Gracias a ella, los trabajadores por cuenta propia pueden agilizar las gestiones y realizar trámites burocráticos de manera más sencilla. Los afiliados al RETA se comprometen al cumplimiento de dichos requisitos en el periodo de tiempo en que disfrutan del derecho, trámite o ayuda solicitada que les ha sido concedida. Asimismo, la normativa destaca que el incumplimiento de lo declarado puede conllevar “responsabilidades penales, civiles o administrativas”. Por ello, los trabajadores por cuenta propia deben tener mucho cuidado a la hora de rellenar una declaración responsable, dado que si no cumplen las condiciones a las que se comprometen, como mínimo, tendrán que devolver el dinero de las subvenciones o ayudas que haya percibido, además ser sancionados.
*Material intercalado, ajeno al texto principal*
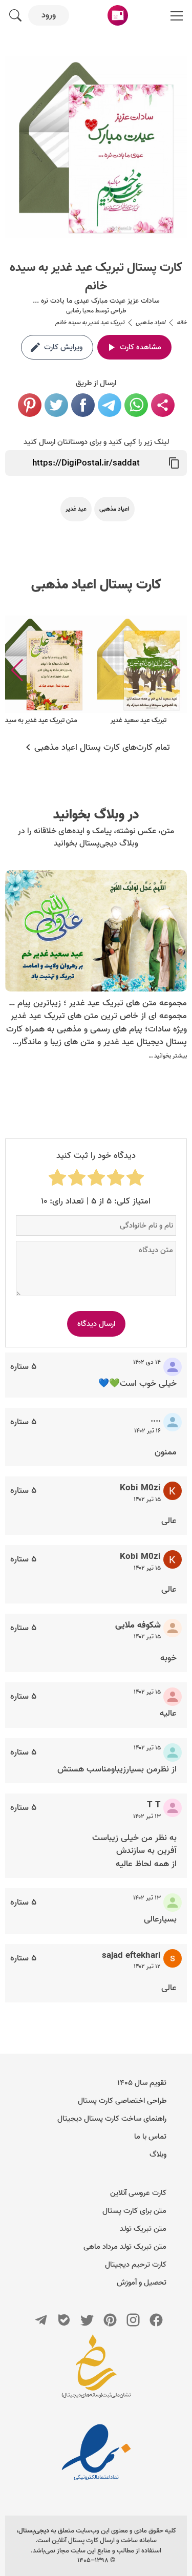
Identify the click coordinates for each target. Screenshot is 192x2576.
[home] (118, 15)
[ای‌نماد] (96, 2452)
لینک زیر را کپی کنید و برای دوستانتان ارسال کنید (96, 442)
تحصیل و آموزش (141, 2282)
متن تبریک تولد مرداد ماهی (124, 2247)
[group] (138, 671)
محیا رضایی (80, 310)
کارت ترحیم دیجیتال (135, 2264)
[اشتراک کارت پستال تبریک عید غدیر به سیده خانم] (163, 405)
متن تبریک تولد (143, 2229)
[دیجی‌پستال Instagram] (133, 2320)
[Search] (15, 15)
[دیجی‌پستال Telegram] (41, 2320)
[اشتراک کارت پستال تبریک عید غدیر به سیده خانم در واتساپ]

Por otro lado, cabe destacar que la declaración responsable afecta a dos ámbitos: la esfera pública y la privada. En el caso de la pública “serviría para cualquier procedimiento para obtener un reconocimiento o facultad por parte de la Administración”. “La inexactitud o falsedad en la esfera pública, puede determinar la imposibilidad del ejercicio al derecho en cuestión. Asimismo, falsear una declaración responsable, por cese de actividad por ejemplo, podría conllevar a la devolución de todo lo percibido”. Sin embargo, la esfera privada no está recogida en esta ley, por lo que la declaración responsable siempre va a estar supeditada “al contrato firmado entre el autónomo y la entidad privada”.
La Ley de la Segunda Oportunidad como Vía de Escape
La Ley de la Segunda Oportunidad es una herramienta jurídica diseñada para ayudar a particulares y autónomos a salir de situaciones de sobreendeudamiento. Sin embargo, a la luz de la problemática derivada de las regularizaciones de las ayudas COVID, se hace evidente que muchos autónomos que confiaban en el apoyo del Estado ahora enfrentan una carga económica que podría llevarlos a la ruina. La Ley de la Segunda Oportunidad es una vía de escape legal para aquellos autónomos atrapados en la injusta regularización de ayudas COVID.